My future business partner and I met by happenstance. It was at a small entrepreneurship meetup in Austin, Texas. We were both interested in solar, but didn’t have designs on starting our own business. At least I didn’t. But the connection we formed over common interests became a muscle for mutual action. Though we may not have known it at the time, we were developing a shared mission: bettering lives through photovoltaic technology. Don’t worry, that mouthful of geek-speak isn’t on our t-shirts or business cards. But those first two words are our purpose.
Fast-forward to February 2020, less than a year after we started our company. We had a staff of 16 people. We were growing on-pace. Sure there were the normal new business stumbles, but we were doing the work we wanted and creating a legacy we always dreamed of.
And then the pandemic.
Everything in our operation changed. No house calls. Delayed permitting. Supply chain interruptions. Warehousing capacity. General malaise and market uncertainty had our entire team nervous and afraid. What didn’t change though was our purpose: bettering lives.
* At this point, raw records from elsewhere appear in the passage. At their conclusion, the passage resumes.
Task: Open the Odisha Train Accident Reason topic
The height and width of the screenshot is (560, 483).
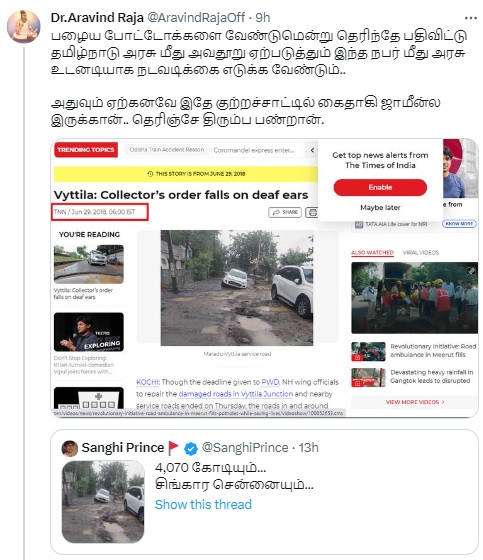Action: point(167,150)
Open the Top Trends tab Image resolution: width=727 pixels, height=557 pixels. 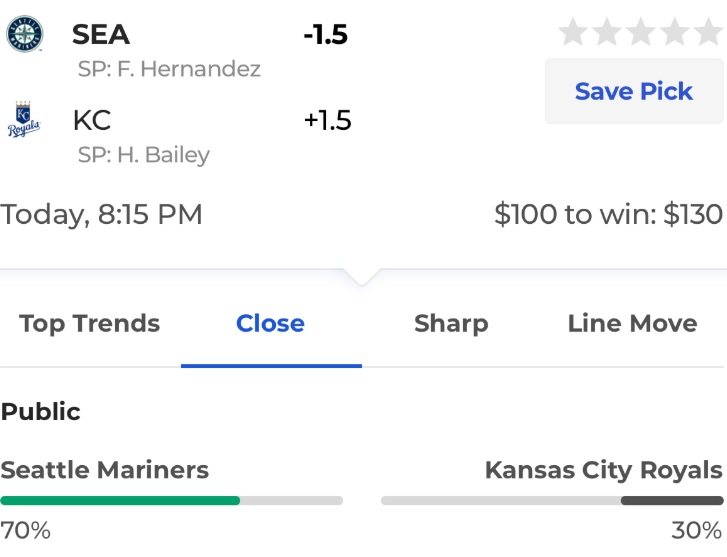[89, 323]
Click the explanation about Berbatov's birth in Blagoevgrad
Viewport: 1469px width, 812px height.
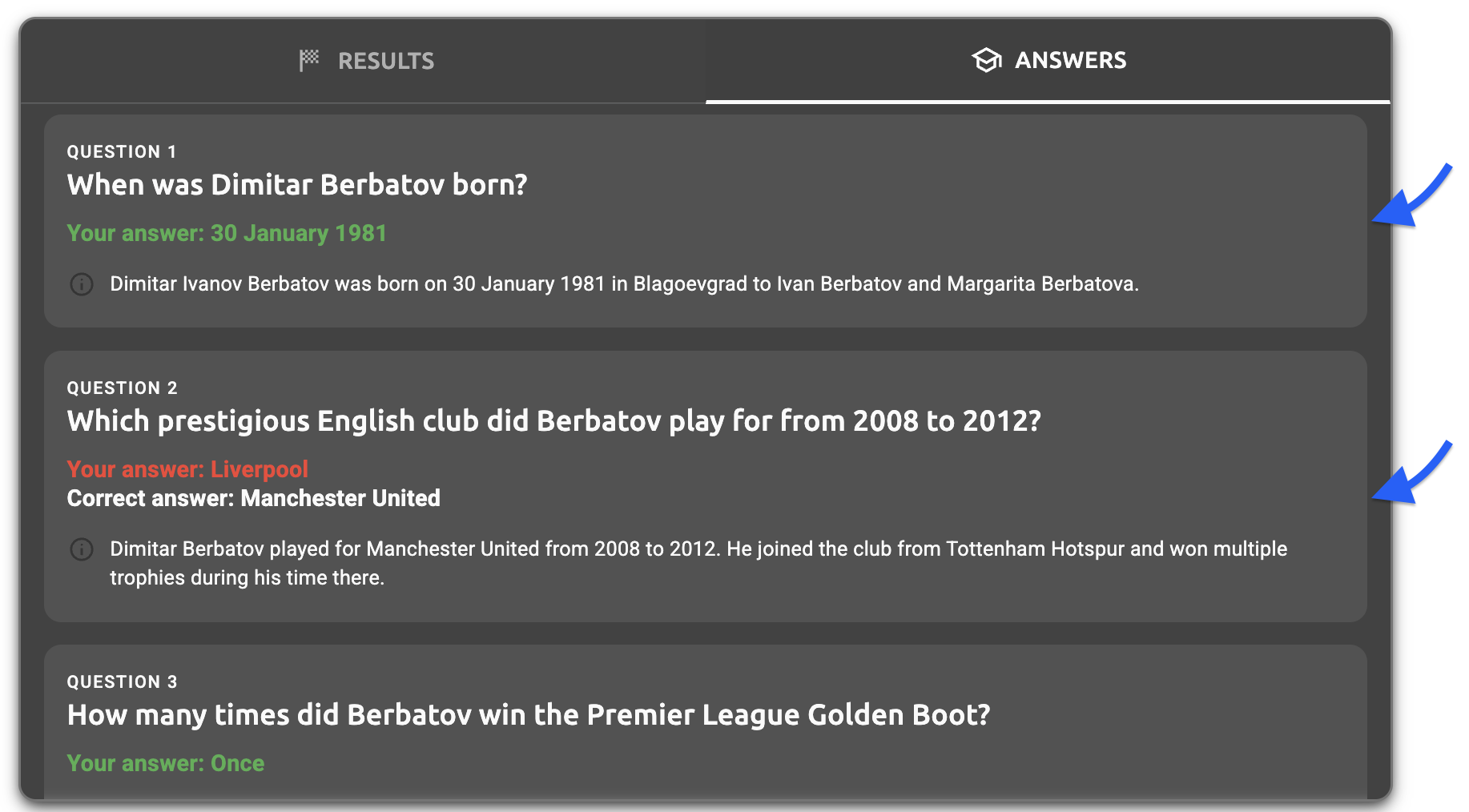pyautogui.click(x=624, y=284)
We had understood this to be the reason for our business and now the operation of business was in distress. But we were missing a connection. Our people are the operation, and our purpose is what fosters the culture of those people in our company. Our operations could change — had to change — from the pandemic, but our purpose would not.
Since March we’ve quadrupled our staff. We’ve conducted over 350 interviews in the last nine months. I thought the pandemic would put a strain on our business, but hiring so many people so quickly was equally as unexpected a challenge. I’m not complaining. With so many businesses, particularly small businesses struggling I know how fortunate we are to be growing. High unemployment means that we’re meeting a lot of very qualified people, many of whom had never considered the solar industry as a career. To use a pun, solar is still new and shiny. A buzzy start-up company is the fresh start many people crave. There was so much enthusiasm walking in our door. These job-seekers wanted to better their lives (who doesn’t?). But our purpose is bettering lives. It’s an outward-looking effort. We put a premium on references over resumes. We found success in those who could connect their individual task to the collective purpose of the business.
Consider the “Compliance Coordinator.” This is a very detail-oriented job. It is by definition, mundane. The excitement of a fast growing company in a future-oriented industry does not fit neatly on the desk of the Compliance Coordinator. Or does it? We hired for this position on a referral. Though completely new to the solar industry, she intuitively understood that if the right forms aren’t filled with the exact information at the start of the project, the homeowner won’t get the financial benefits promised by solar at the end of the project. Not only did she make the connection, she strengthened it, creating new processes in our operation and fostering our purpose. The Compliance Coordinator position is vital to our success. And everyone on our team, from sales to construction knows it.
There’s a saying: hire slow, fire fast. It’s all relative. When your company is growing quickly, you need to hire quickly too. The pandemic focused us to hire better. Better for us are people who share our purpose.